Selection:
Trying to better understand the models I've created with ggplot2 - r

I was pointed toward ggplot2 as an effective tool for data visualization and it's been tremendously helpful, but I'm trying to fully understand exactly what I've done and I'm having a bit of trouble finding the proper resources to tell me.
library(ggplot2)
bone <- read.csv('/Users/kylehammerberg/Desktop/ML Extra Credit/spnbmd.csv')
### Generate scatter plot of data
ggplot(bone) + aes(age, spnbmd, color=sex) + geom_point()
### Fit splines to both male and female bone density data
### geom_point to create scatter plot
### geom_smooth to fit splines
ggplot(bone) + aes(age, spnbmd, color=sex) + geom_point() +
geom_smooth(formula = y~splines::bs(x, knots=c(10,15,20)), method="lm")
### Fit splines to bone density by race
ggplot(bone) + aes(age, spnbmd, color=ethnic) + geom_point() +
geom_smooth(formula = y~splines::bs(x, knots=c(10,15,20)), method="lm")
I don't know exactly what the bs() part of the code is doing and I want to better understand the shaded regions around the generated splines. Are they some sort of confidence interval?

They are.
The help function in R is, well, helpful.
help(geom_smooth)
help( "bs::splines" )
Although not straightforward stated what the shaded region is, the geom_smooth manual page will tell you this on the se argument:
se: Display confidence interval around smooth? (‘TRUE’ by
default, see ‘level’ to control.)
Also for this kind of illustration it's pretty much a given that the shaded region is in fact some sort of uncertainty representation.

To do:
1: In one to three sentences, explain why the reply in the ggplot2 thread concludes that the shaded regions around the splines are confidence intervals.
2: Using the ggplot2 thread, answer each question briefly:
(a) Which CSV file is read into the variable bone?
(b) What knot values are passed to bs() in the spline formula?
(c) Which variable sets the color in the plot that fits splines by race?
3: Reproduce the part of the ggplot2 thread that opens with the words "Trying to better" and closes with "to tell me.".
The listing after this point has no connection to the ggplot2 thread.

Supplied information:
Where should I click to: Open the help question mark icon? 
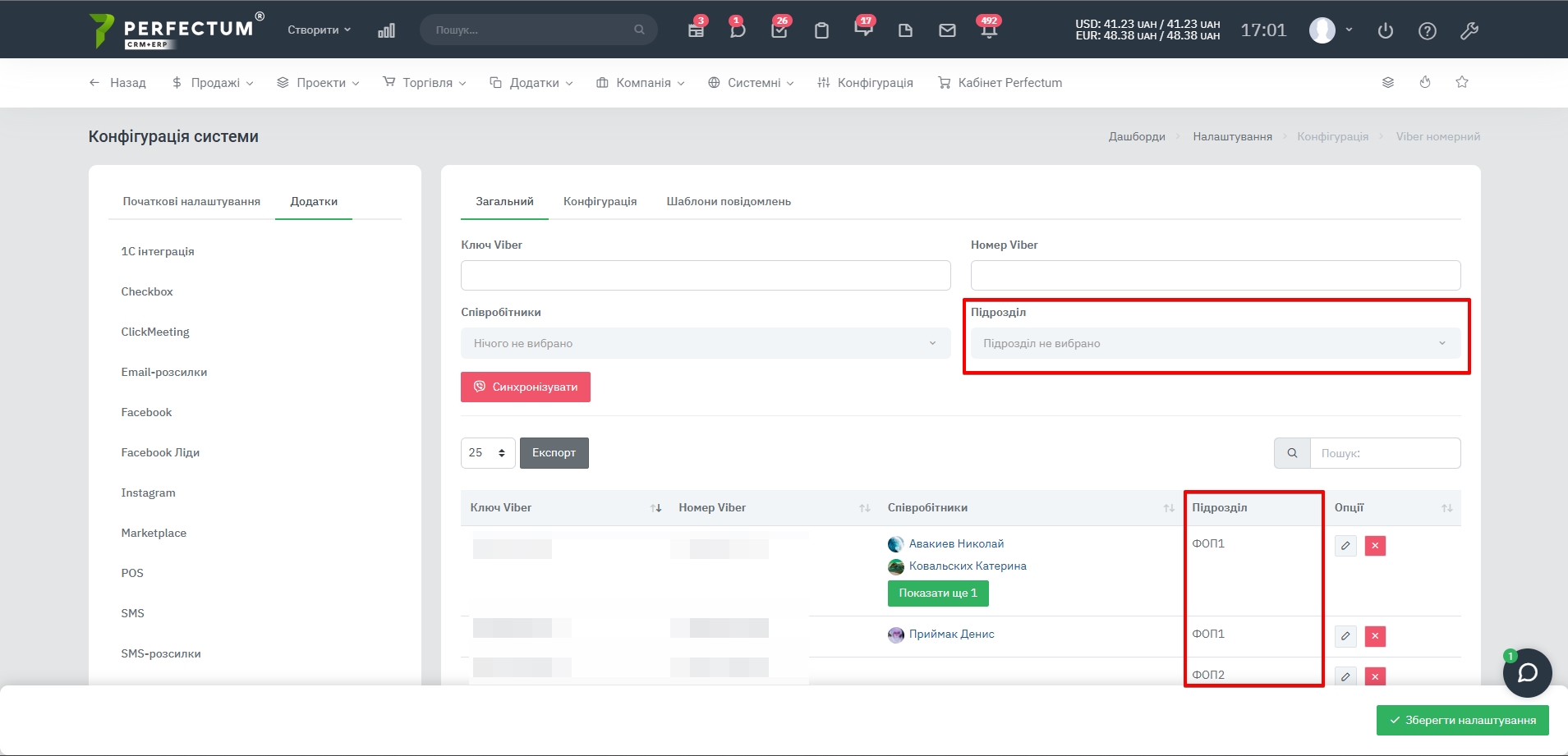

Solved tasks:
1: The manual page for geom_smooth describes its se argument as displaying a confidence interval around the smooth, and that argument is TRUE by default. The reply adds that in this kind of illustration a shaded region is almost always some representation of uncertainty.

2:
(a) spnbmd.csv
(b) 10, 15 and 20
(c) ethnic

3:
Trying to better understand the models I've created with ggplot2 - r

I was pointed toward ggplot2 as an effective tool for data visualization and it's been tremendously helpful, but I'm trying to fully understand exactly what I've done and I'm having a bit of trouble finding the proper resources to tell me.